**Excerpt provided**:
=====

# New Bremont manufactured movement: ENG300



## AnonPi (Aug 19, 2020)

Announced today, a new movement, ENG300, manufactured by Bremont.









Up Close With Bremont's New Movement


This wasn't an easy story to write.




www.hodinkee.com





No word yet (that I'm aware of) on which watches it will go into.


----------



## jkpa (Feb 8, 2014)

“The ENG300 calibre is a re-engineered and upgraded version of K1, a base calibre designed by the Swiss company THE+. Bremont has bought the rights in perpetuity to use THE+’s IP, the whole kit and caboodle. ENG300 is a largely customized version of K1 and the upgrades were developed by a Bremont team. The movement contains five core components made at the Bremont Manufacturing and Technology Centre, namely the base plate and four bridges, and together, these make up 55 percent of the movement’s weight. In all, 80 percent of the movement’s weight is accounted for by parts Bremont has customised.”


----------



## AnonPi (Aug 19, 2020)

jkpa said:


> “The ENG300 calibre is a re-engineered and upgraded version of K1, a base calibre designed by the Swiss company THE+. Bremont has bought the rights in perpetuity to use THE+’s IP, the whole kit and caboodle. ENG300 is a largely customized version of K1 and the upgrades were developed by a Bremont team. The movement contains five core components made at the Bremont Manufacturing and Technology Centre, namely the base plate and four bridges, and together, these make up 55 percent of the movement’s weight. In all, 80 percent of the movement’s weight is accounted for by parts Bremont has customised.”


Yes, that's right, they are not calling it an "in-house" movement, but a Bremont manufactured movement. All this is explained in the report linked to.


----------



## jkpa (Feb 8, 2014)

No problems there. Good luck to them and nice to see a new movement.


----------



## bounce (May 31, 2010)

It is a very good read.

I like the phrase Bremont manufactured movement, very good choice of words. 

I really hope it works well for them.


----------



## Turpinr (Dec 10, 2017)

Good luck to Bremont.
I'll certainly be interested in what watches have this new movement


----------



## dirtvictim (Mar 9, 2006)

Very sexy movement. Austin Powers would approve. Yea baby!


----------



## Medusa (Feb 6, 2010)

I was impressed at first and then the reality of the 55% was revealed.

At this point I think brands that produce real in-house movements should think of a new name for them. The term in-house has lost its credibility and just the mention of it suggests BS.

I noticed that some Swiss brands stay away from the "Swiss Made" thing because its not Swiss enough.


----------



## AnonPi (Aug 19, 2020)

Medusa said:


> I was impressed at first and then the reality of the 55% was revealed.
> 
> At this point I think brands that produce real in-house movements should think of a new name for them. The term in-house has lost its credibility and just the mention of it suggests BS.


Perhaps that's why they are *not* using the term 'in-house' to describe the ENG300 movement. They are only saying that they are manufacturing the movement, and they've been more transparent than virtually all other brands about exactly what that means.

=====

**Data shown**:

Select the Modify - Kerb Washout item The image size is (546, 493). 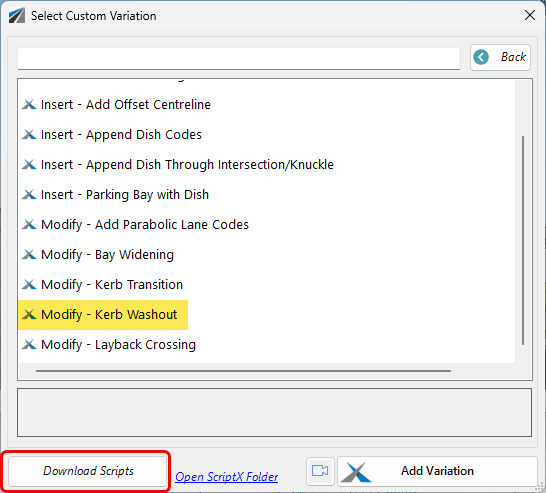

=====

**Goals**:
1) In the forum thread on Bremont's ENG300 movement, why does Medusa suggest that brands producing real in-house movements should find a new name for them?
2) Carry the forum thread on Bremont's ENG300 movement forward from its final sentence.

**Task-by-task results**:
1) Medusa says that the term "in-house" has lost its credibility and that merely mentioning it suggests BS.

2)
----------



## Medusa (Feb 6, 2010)

AnonPi said:


> Perhaps that's why they are *not* using the term 'in-house' to describe the ENG300 movement. They are only saying that they are manufacturing the movement, and they've been more transparent than virtually all other brands about exactly what that means.


The you for the correction.


----------



## DadofFour (Mar 15, 2021)

Great article, I will be really interested to see which watches will get this new movement. I do wish that there was a way to possibly trade in a watch with old movement for newer version (I know it may cost a little more). Some of us do not have a lot of extra money to put into this passion. I love my S300 the ability to have gotten one with this new movement would have been amazing, just something new to put on the wishlist shelf


----------



## Viper98912 (Feb 27, 2018)

I like the fact that they're going towards the word "manufactured" rather than "in-house". Seems to provide much more credibility since in-house has become so....yea...


----------



## [BOBO] (May 12, 2020)

It's a handsome looking piece of kit.


----------



## RG2107 (Aug 8, 2021)

Good to see topics about this watch brand. Bremont Arrow has got to be one of my favourite watches - have to get it one day.


----------



## Robotaz (Jan 18, 2012)

Regardless of “in-house” or any other typical feature to argue about, this spreads the industry out, promotes continuing innovation in the industry, and removes power from those trying to consolidate the industry out of, in my opinion, greed.

This is good news!


----------



## Turpinr (Dec 10, 2017)

DadofFour said:


> Great article, I will be really interested to see which watches will get this new movement. I do wish that there was a way to possibly trade in a watch with old movement for newer version (I know it may cost a little more). Some of us do not have a lot of extra money to put into this passion. I love my S300 the ability to have gotten one with this new movement would have been amazing, just something new to put on the wishlist shelf


I was wondering about a retrofit too or maybe a big discount on a future watch with the ENG300 movement


----------



## AnonPi (Aug 19, 2020)

Apparently, in news broken by Watchonista, the first watches to house this movement will be a limited edition issue called Longitude. (Which explains why the pics in the Hodinkee article showed that name.)



https://www.watchonista.com/articles/novelties/bremont-delivers-its-promise-brands-first-manufacture-movement-longitude-le-collection


----------



## Cappyab (Aug 16, 2019)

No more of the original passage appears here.